(Exercise requirements)
In the passage on Johnson II, which decision held that Johnson II announced a new substantive rule that applies retroactively to cases on collateral review?

(Passage to read)
In Johnson II, the Supreme Court held that "imposing an increased sentence under the residual clause of the Armed Career Criminal Act violates the Constitution's guarantee of due process," on the basis that "the indeterminacy of the wide-ranging inquiry required by the residual clause both denies fair notice to defendants and invites arbitrary enforcement by judges." 135 S. Ct. at 2557, 2563. "Two features of the residual clause conspire to make it unconstitutionally vague." Id. at 2557. First, "the residual clause leaves grave uncertainty about how to estimate the risk posed by a crime" by "t[ying] the judicial assessment of risk to a judicially imagined 'ordinary case' of a crime, not to real-world facts or statutory elements." Id. Second, "[b]y combining indeterminacy about how to measure the risk posed by a crime with indeterminacy about how much risk it takes for the crime to qualify as a violent felony, the residual clause produces more unpredictability and arbitrariness than the Due Process Clause tolerates." Id. at 2558.

The Supreme Court subsequently held that its decision in Johnson II announced a new substantive rule that applies retroactively to cases on collateral review. Welch v. United States, 136 S. Ct. 1257, 1268 (2016). "By striking down the residual clause for vagueness, [Johnson II] changed the substantive reach of the Armed Career Criminal Act, altering the 'range of conduct or the class of persons that the [Act] punishes." Id. at 1265 (quoting Schriro v. Summerlin, 542 U.S. 348, 353 (2004)). As a result, defendants sentenced pursuant to the ACCA residual clause can collaterally attack their sentences as unconstitutional under § 2255. See, e.g., United States v. Heflin, 195 F. Supp. 3d 1134 (E.D. Cal. 2016). C. Sentencing Pursuant to 18 U.S.C. § 924(c)(1)(A)

(Listed records)
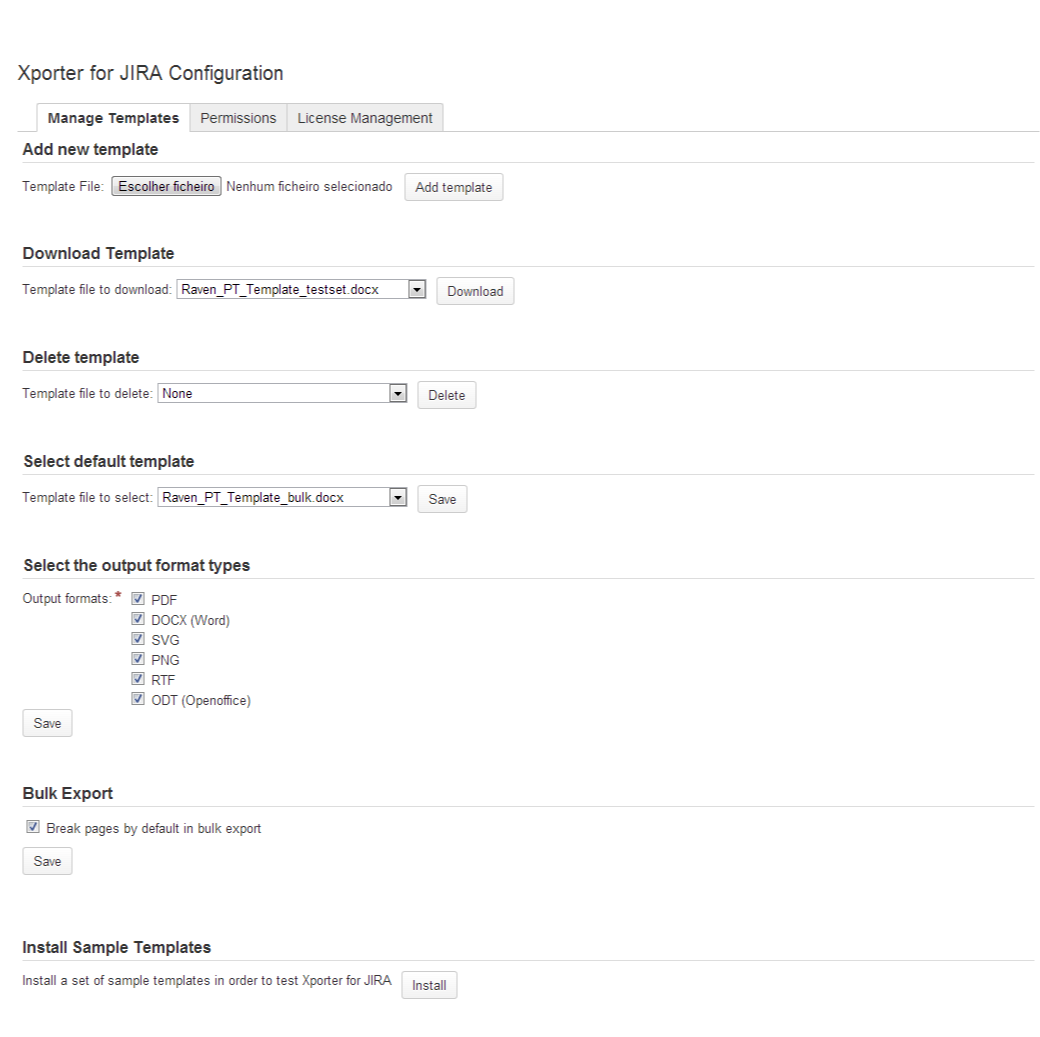Save the selected default template
This screenshot has width=1040, height=1037.
[442, 499]
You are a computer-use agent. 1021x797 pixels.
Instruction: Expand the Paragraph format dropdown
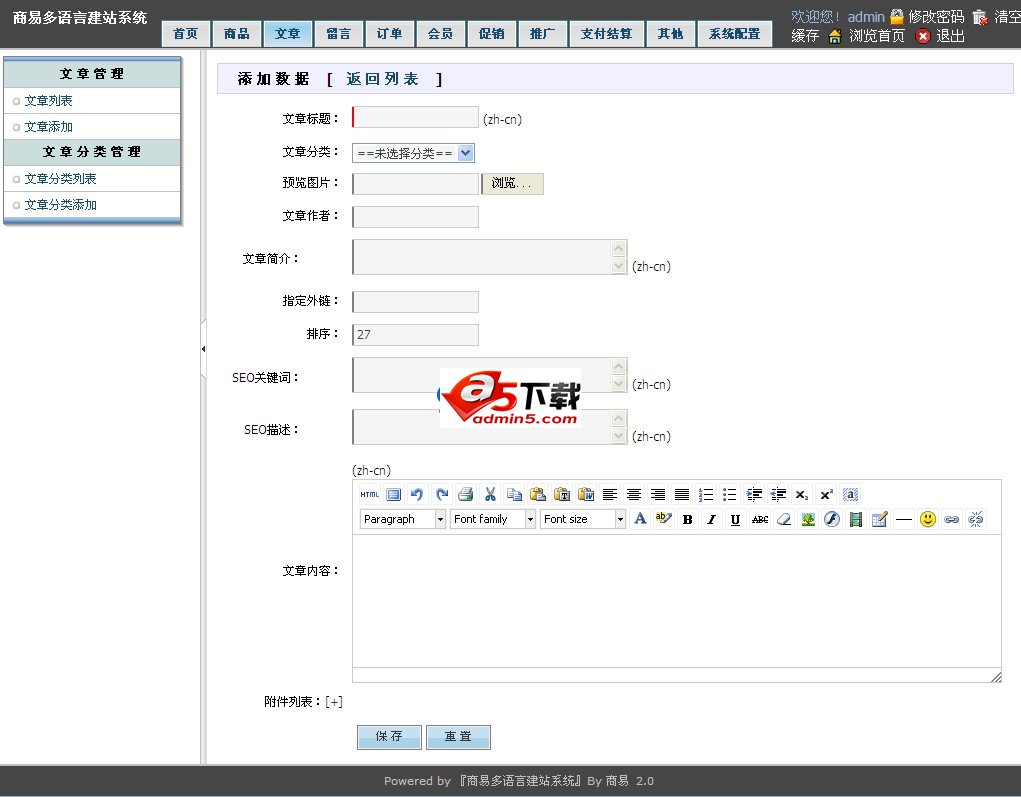pyautogui.click(x=403, y=520)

(Written reply)
Welch v. United States, 136 S. Ct. 1257 (2016).